Executive director of the Kadhafi Foundation, Salah Abdessalam, told AFP that
fresh talks would begin on January 15 after a delay was called "for
psychological reasons".
An official source said that the talks, originally set to resume on
Wednesday, were postponed after a court ordered a retrial for the five Bulgarian
nurses and a Palestinian doctor who had been sentenced to death for allegedly
causing the infections.
 This 2001 file photo shows Bulgarian medics
(from L) Valentina Siropoulu, Zdravko Georgiev, Kristina Valcheva, lawyer
Hristo Danov, the special envoy of former Bulgarian President Petar
Stoyanov, Valia Cherveniashka, Snezana Dimitrova and Nasia Nenova, taken
in a prison in the Libyan capital Tripoli.

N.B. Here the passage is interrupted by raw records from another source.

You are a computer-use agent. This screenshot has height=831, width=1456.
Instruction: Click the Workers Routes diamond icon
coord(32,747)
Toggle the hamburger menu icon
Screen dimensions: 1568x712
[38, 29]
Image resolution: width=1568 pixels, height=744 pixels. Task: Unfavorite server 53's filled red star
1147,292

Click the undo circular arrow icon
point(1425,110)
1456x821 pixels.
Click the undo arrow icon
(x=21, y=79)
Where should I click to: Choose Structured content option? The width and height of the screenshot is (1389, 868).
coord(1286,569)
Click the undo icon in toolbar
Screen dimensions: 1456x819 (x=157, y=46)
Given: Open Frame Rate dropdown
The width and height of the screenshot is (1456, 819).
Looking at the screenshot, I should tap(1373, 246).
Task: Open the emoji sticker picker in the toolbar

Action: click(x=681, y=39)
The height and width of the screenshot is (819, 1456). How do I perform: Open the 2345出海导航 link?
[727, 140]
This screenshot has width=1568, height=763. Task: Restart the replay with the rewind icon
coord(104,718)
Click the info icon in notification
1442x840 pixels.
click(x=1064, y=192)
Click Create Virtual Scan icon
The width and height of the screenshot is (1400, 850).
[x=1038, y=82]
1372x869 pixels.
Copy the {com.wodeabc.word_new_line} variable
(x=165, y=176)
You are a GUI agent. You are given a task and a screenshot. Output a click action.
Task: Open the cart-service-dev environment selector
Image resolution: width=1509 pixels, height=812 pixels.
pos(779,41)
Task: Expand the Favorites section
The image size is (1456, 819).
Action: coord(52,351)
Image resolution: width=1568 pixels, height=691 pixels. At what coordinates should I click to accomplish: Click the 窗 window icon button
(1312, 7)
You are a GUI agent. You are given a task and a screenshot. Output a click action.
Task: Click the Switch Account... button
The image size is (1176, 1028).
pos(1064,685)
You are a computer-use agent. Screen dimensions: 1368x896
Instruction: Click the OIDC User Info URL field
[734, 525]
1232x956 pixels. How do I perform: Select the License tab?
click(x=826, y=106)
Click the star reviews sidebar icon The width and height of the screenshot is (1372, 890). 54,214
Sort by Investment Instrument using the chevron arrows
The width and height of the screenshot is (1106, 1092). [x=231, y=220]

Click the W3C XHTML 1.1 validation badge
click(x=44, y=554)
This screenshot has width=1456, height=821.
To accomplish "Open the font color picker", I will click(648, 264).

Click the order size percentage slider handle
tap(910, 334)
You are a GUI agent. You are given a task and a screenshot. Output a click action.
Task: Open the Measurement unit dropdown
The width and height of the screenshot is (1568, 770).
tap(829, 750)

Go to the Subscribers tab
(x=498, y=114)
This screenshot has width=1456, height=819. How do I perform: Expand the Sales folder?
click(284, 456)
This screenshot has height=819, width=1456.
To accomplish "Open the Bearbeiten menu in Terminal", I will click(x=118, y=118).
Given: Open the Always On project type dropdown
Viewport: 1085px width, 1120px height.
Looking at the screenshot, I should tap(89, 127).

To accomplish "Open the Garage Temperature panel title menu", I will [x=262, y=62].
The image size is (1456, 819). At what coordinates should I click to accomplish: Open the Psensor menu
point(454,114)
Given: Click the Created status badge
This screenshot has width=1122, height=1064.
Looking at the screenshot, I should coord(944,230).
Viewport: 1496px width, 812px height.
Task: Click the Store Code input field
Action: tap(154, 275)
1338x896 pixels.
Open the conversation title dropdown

[AFP/file] | He said the meeting had been put off owing to the psychological effect on the
families of the Libyan supreme court's decision on Sunday.
The discussions are aimed at finding a deal on compensation for the victims
and have stoked hopes in Bulgaria that the nurses could one day be freed after
having already spent seven years in jail.
Bulgaria announced last week it was creating a fund for AIDS-infected
children in Libya, a move greeted in some quarters as heralding a possible
breakthrough in the stalemate.
Bulgaria's President Georgy Parvanov had admitted that a release of the
nurses would "have a very high price" and it remains unclear what role the fund
will play in finding any eventual solution.
"The discussions that were to have taken place between the families and a
Bulgarian association on December 28 were delayed to the adverse effect of the
supreme court's judgement on these families," the source told AFP.
"This decision has delayed an agreement between the parties and forced them
to adjourn the discussions," added the source.
The source said that discussions about the payments had been taking place in
the presence of international representatives including from the European Union,
Britain and the United States.
As well as seeking an agreement on compensation, the talks were looking at
finding a way to care for the infected children and set up a centre for them in
their town of Benghazi.
The nurses stand accused of transfusing HIV-contaminated blood into 426
children at a Benghazi hospital on Libya's Mediterranean coast. Around 50 of
them have since died of AIDS.
The retrial is due to be held in one month in Benghazi. The supreme court's
decision had been greeted with dismay by the families.
The Benghazi court that first condemned the medics had rejected testimony
from Luc Montaignier, the French doctor who first isolated HIV, and Swiss and
Italian colleagues, that the epidemic was due to a lack of hygiene.
Instead the court based its verdict on a report by Libyan experts that placed
the blame on the foreign health workers.